Briefly, the technique involves placement of concentric needle electrodes in the clitoral body and bulb. The median nerve is electrically stimulated to evoke a generalized sympathetic discharge, as in the procedure applied in sympathetic skin response testing. The frequency filters for recording are set within 0.2 and 100 Hz. The recorded responses are much slower than the evoked potential and sacral reflex tests, with an onset latency of 410-3080 ms, requiring a long sweep of 1 s/div. The test appears promising in the assessment of female genital autonomic innervation.

Figure 10.6.9. Evaluation of autonomic efferent pathways. A startling electrical stimulus to the median nerve activates the sympathetic nervous system, resulting in evoked electrical activity in the clitoris and bulbs, similar to sympathetic skin responses. The activities can be recorded with concentric needle electrodes with a sweep of 1 s/div.

Sympathetic skin response

Sympathetic skin response tests are one of the most commonly employed autonomic neurophysiologic assessments of sweat gland activity, which is mediated by the sympathetic nervous system. Sympathetic skin response tests have been applied to evaluate the autonomic innervation of the genital skin. Changes in sweat gland activity are recordable as spontaneous oscillating waveforms with surface electrodes placed on the palmar, plantar, and dorsal sides of the hands and feet. Noxious stimulation, such as a sudden noise or an electrical impulse, creates a potential shift in the sweat gland activity, and the recorded response is known as the sympathetic skin response of the corresponding area. Sympathetic skin response tests are useful in the assessment of small-fiber neuropathy.2 The reflex arc involves a myelinated somatosensory nerve, the central autonomic network, and a sympathetic efferent limb with postganglionic, nonmyelinated C fibers.

Sympathetic skin responses are recordable from the perineum and the penis, and abnormal responses are associated with male erectile dysfunction.65-68 A few studies assessed the value of the test in autonomic neuropathy and voiding dysfunction.69-71 Shorter latency and higher amplitude measurements of genital sympathetic skin response have been found in women with vaginismus than in healthy individuals. This finding suggests that there is increased sympathetic activity within the pelvis (unpublished data). Further work is needed to substantiate the value of female genital sympathetic skin responses in sexual pain disorders.
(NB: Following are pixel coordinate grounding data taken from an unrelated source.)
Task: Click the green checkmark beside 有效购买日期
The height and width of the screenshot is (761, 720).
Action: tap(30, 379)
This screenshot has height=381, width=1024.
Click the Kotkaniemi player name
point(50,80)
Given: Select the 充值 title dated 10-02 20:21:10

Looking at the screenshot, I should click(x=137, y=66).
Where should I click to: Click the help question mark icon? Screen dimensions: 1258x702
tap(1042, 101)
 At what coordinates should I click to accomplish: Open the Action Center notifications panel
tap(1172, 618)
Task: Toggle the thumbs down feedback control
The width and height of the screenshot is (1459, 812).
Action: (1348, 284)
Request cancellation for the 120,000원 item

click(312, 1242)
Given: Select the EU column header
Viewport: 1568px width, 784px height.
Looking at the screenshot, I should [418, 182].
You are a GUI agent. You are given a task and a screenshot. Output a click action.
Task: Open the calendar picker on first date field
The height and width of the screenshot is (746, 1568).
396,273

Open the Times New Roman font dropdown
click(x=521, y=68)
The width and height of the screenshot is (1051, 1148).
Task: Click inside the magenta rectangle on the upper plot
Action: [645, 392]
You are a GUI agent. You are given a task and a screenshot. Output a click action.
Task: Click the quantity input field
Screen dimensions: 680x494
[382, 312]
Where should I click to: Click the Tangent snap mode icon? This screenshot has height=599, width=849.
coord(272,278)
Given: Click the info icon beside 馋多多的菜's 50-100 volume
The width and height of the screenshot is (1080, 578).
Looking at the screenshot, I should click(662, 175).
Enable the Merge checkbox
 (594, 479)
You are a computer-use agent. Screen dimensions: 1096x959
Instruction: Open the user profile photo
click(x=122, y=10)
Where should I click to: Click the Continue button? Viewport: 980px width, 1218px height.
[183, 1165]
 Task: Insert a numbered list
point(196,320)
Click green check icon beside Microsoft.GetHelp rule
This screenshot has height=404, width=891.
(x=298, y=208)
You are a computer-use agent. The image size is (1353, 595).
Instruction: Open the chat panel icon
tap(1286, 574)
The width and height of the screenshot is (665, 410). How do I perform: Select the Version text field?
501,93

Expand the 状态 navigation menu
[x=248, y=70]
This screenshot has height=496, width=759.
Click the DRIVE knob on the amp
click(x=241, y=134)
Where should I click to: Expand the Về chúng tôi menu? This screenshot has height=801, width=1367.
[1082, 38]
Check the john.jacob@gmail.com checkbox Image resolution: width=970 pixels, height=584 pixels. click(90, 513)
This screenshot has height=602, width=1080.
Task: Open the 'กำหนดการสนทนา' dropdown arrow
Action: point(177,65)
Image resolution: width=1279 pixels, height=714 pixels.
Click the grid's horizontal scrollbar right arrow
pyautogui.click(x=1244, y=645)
General comments and the future

Neural testing in the clinical assessment of female sexual function is still in its infancy. Very few tests are indicated on a routine basis, and those that are, are typically indicated for those with a neurologic disease or injury. Furthermore, the number of persons trained (and willing) to perform such tests is limited. This is not to say that these methods have no place in the study of female sexual function. Neural testing is limited only because of our finite knowledge of the role of the central and peripheral nervous system in female sexual function. The integrity of the nervous system is critical for healthy sexual function, but the details of sexual reflex arcs and central nervous system integration still need to be unraveled. To this end, the role of neural testing as a research entity has much promise: it is one of the means by which these problems can be solved. Neurophysiologic examinations can help to determine which neural pathways are involved with the female sexual response, and, once this is determined, whether that pathway is intact. As with all human conditions, only a better understanding of the physiology can lead us to better diagnosis and treatment of female sexual dysfunction.